Political opportunism and amnesia

Deep anger of voters becoming apparent across Europe


The Bourbons, as Talleyrand once remarked, learned nothing and forgot nothing. What was true of the rulers of France some two centuries ago seems true of voters in some countries in Europe, and elsewhere, today. Iceland saw its economy collapse in the 2008 financial crisis, and voters later rejected the centre-right government that presided over a national disaster. Now, after four years of austerity measures under a centre left government, its voters have again changed their mind. This time to favour a centre right coalition – elected on an anti- austerity programme.

For eight decades Fianna Fáil was the natural party of government, before it too was swept out of office two years ago. Fianna Fáil is not, however, a spent political force, as recent polls show. Indeed, the party can take solace from some aspects of Iceland’s unfolding political saga. Both Ireland and Iceland’s economies collapsed in spectacular fashion, and with broadly similar political and economic consequences. Except in Iceland, those parties that voters punished in 2009, they have now pardoned, and rewarded with power. Can Fianna Fáil expect a similar electoral volte face here?
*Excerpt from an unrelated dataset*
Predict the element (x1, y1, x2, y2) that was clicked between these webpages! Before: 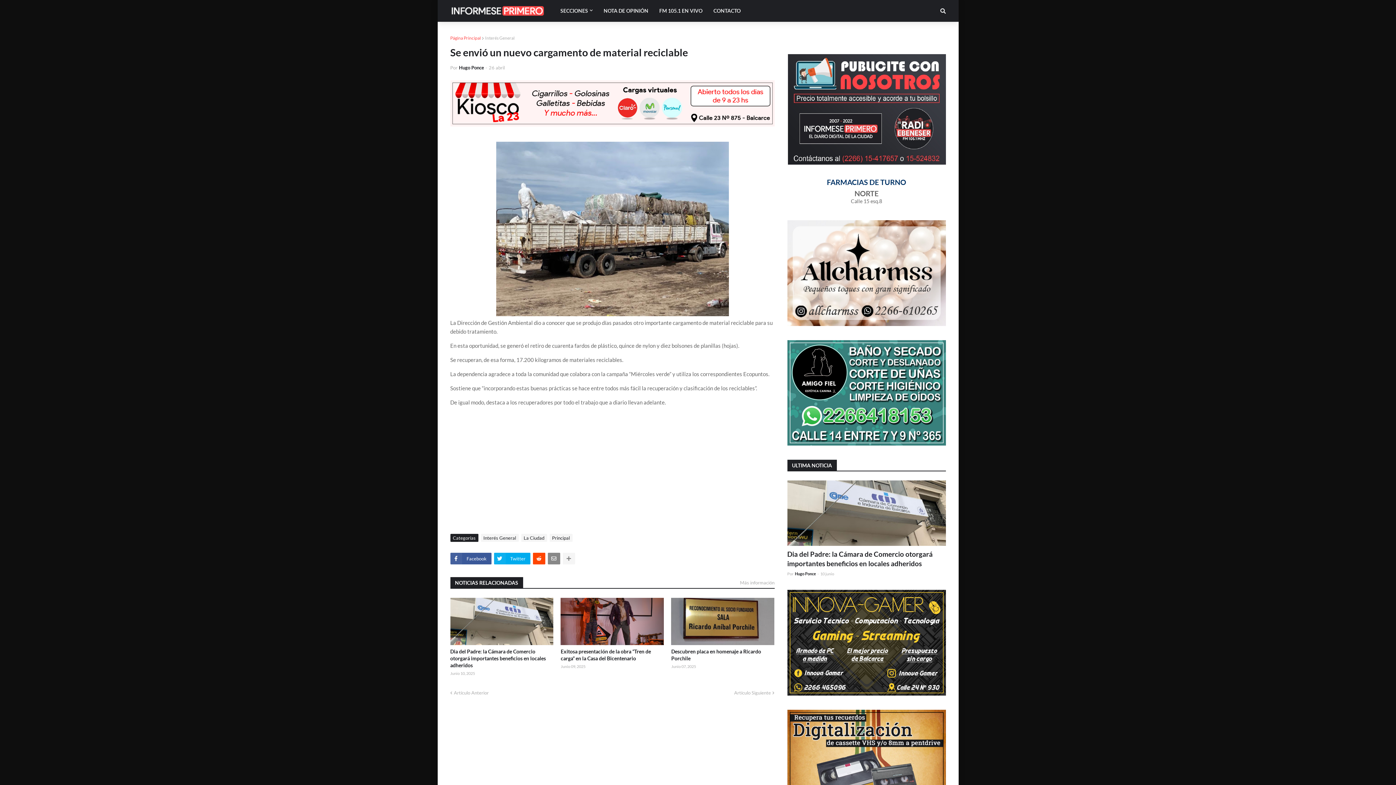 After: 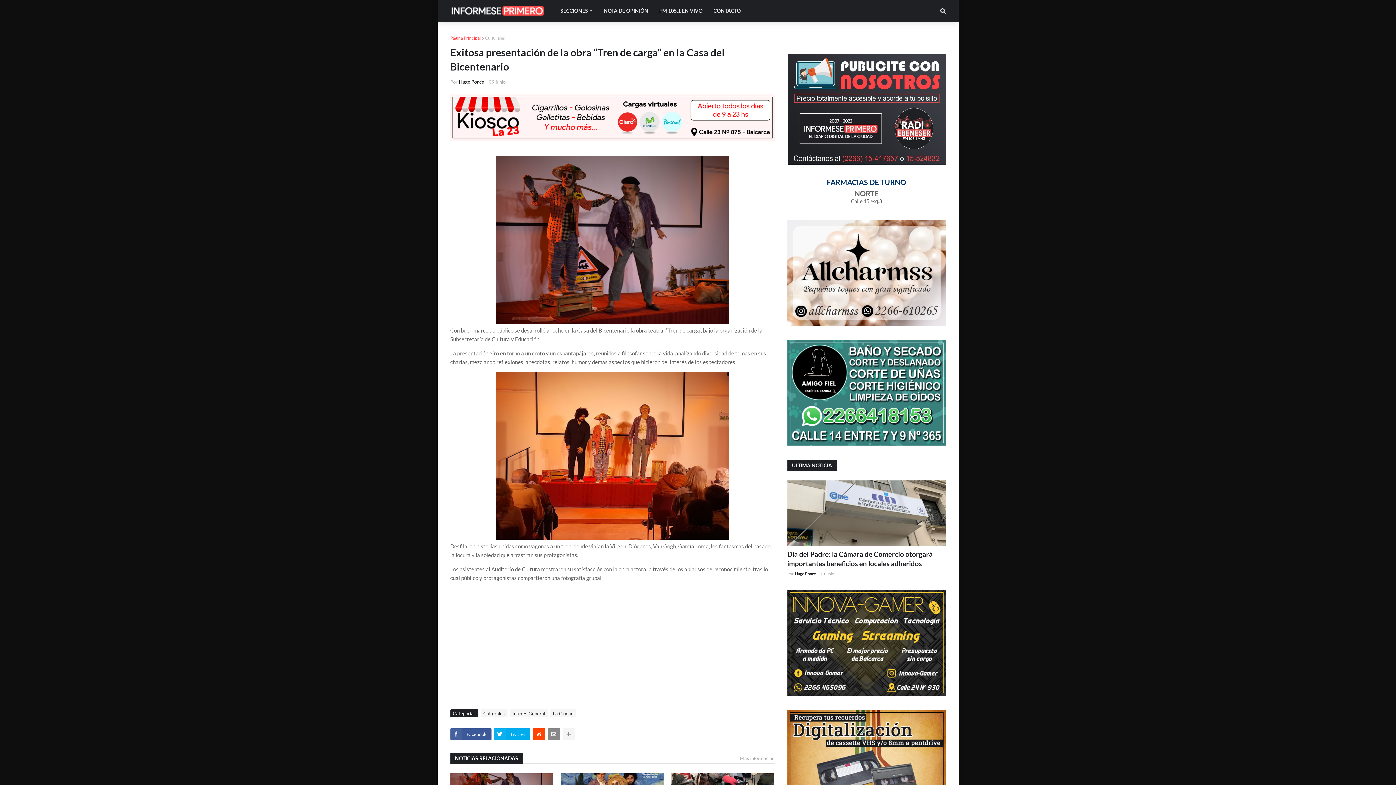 Action: label: Exitosa presentación de la obra “Tren de carga” en la Casa del Bicentenario bbox: (560, 648, 664, 662)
What is increasingly apparent across Europe is the deep anger of voters. In particular, anger at the failure of newly elected governments to make their words in opposition when seeking power match their deeds in office when elected. Too often parties in their quest for office turn politics from the art of the possible to the promise of the impossible. Voter expectations raised by campaign rhetoric are, in austere economic times dashed by limited achievements in government.

In France, the satisfaction rating of the Socialist president, Francois Hollande, has fallen further and at a faster rate than any his predecessors since 1958. In large measure because he has failed to honour a campaign promise, to end austerity and to cut unemployment, that never seemed credible. Likewise some of the reckless political hyperbole Fine Gael and Labour used during the 2011 general election has proved counter-productive. Promises given on debt reduction, or pledges made to do things Labour’s way not Frankfurt’s way, later took their toll both on the Coalition’s credibility, and the ratings of both parties in government.
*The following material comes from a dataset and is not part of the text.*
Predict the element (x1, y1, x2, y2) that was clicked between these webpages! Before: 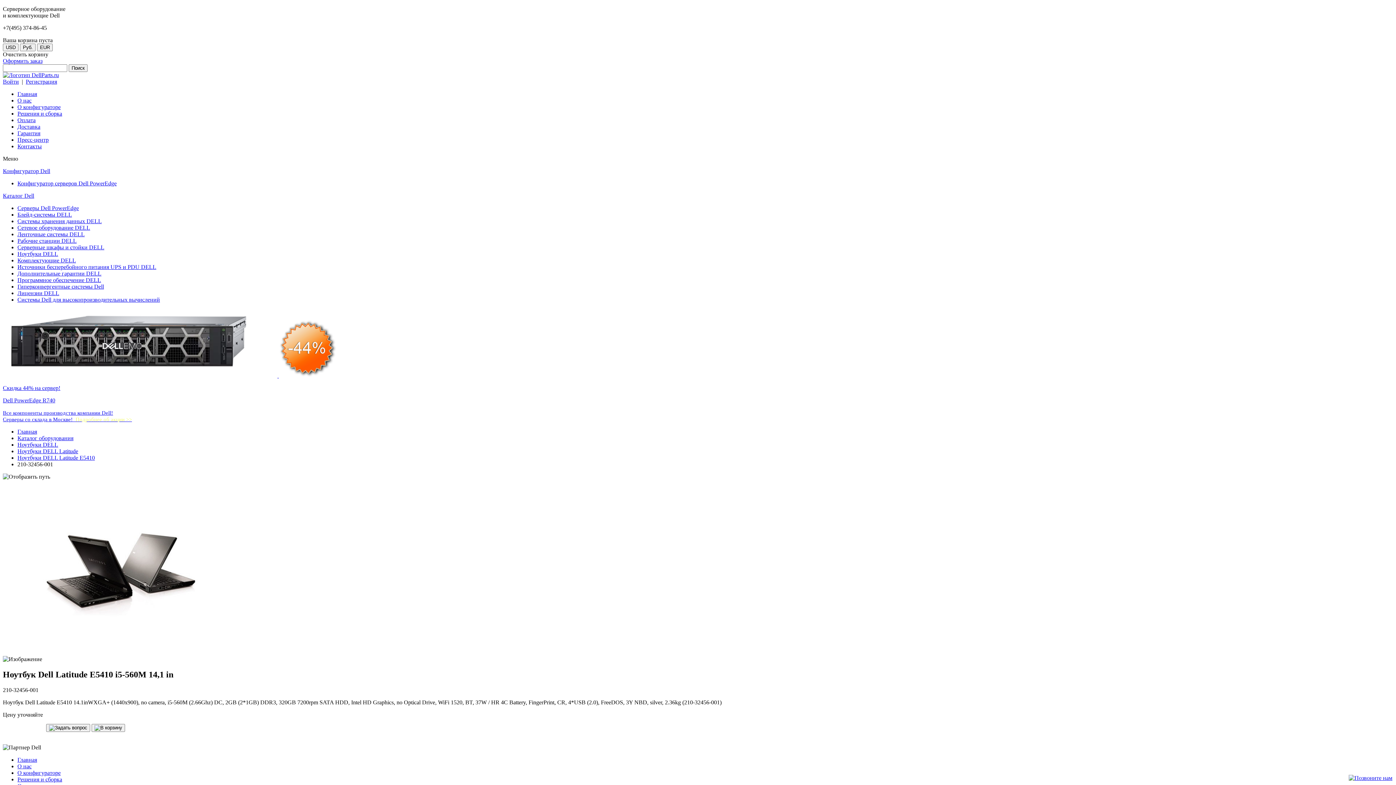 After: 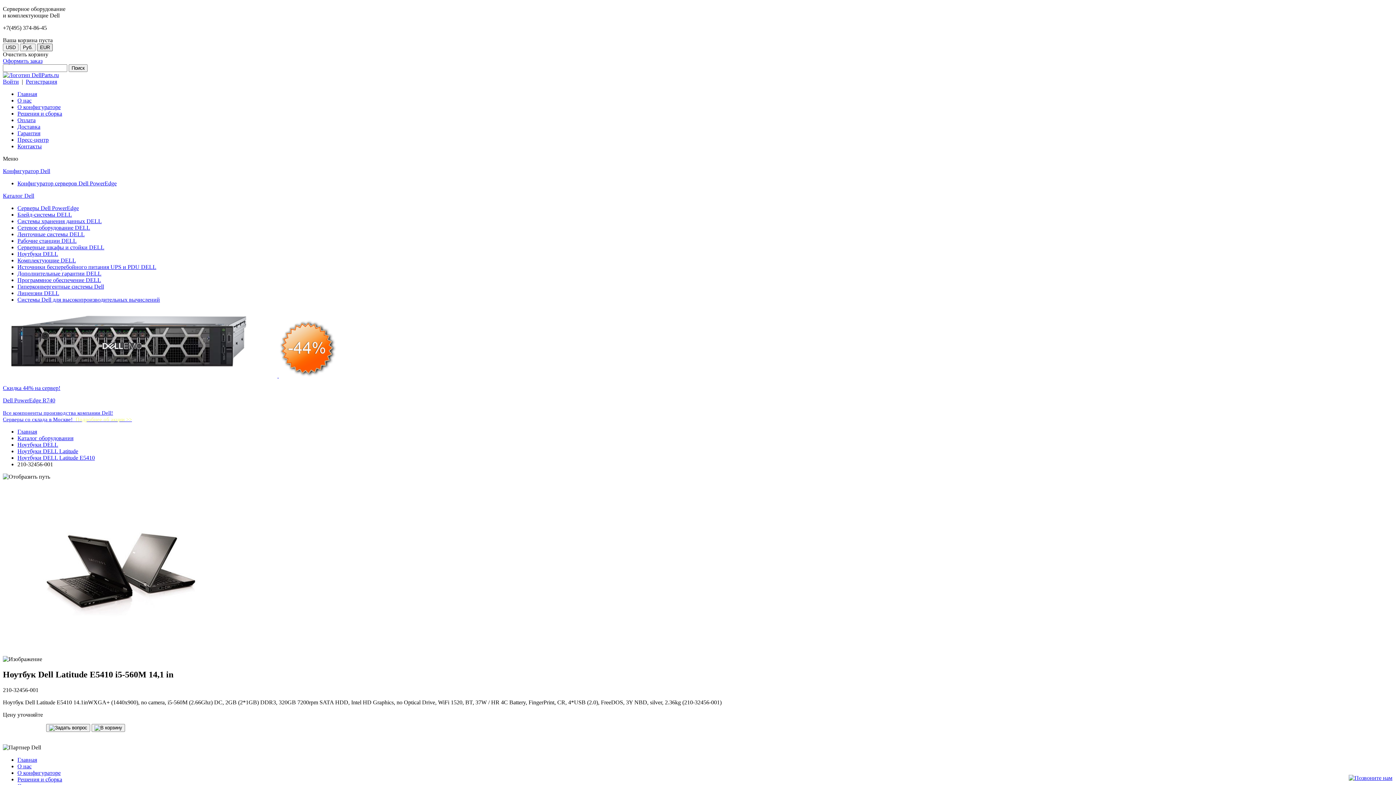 Action: bbox: (37, 43, 52, 51) label: EUR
Fianna Fáil, in opposition, disagrees with some of the Government’s decisions on the economy. Nevertheless, Fianna Fáil too is constrained by the bailout programme that it negotiated when in office, and that the Government must operate. Fianna Fáil opposes a property tax, even though it favoured one in its National Plan, and accepted one as part of the bailout programme. For a party that in government presided over the property bubble and the banking bust, and that needs to regain the public’s trust, cynical acts of political opportunism for short- term gain will not suffice.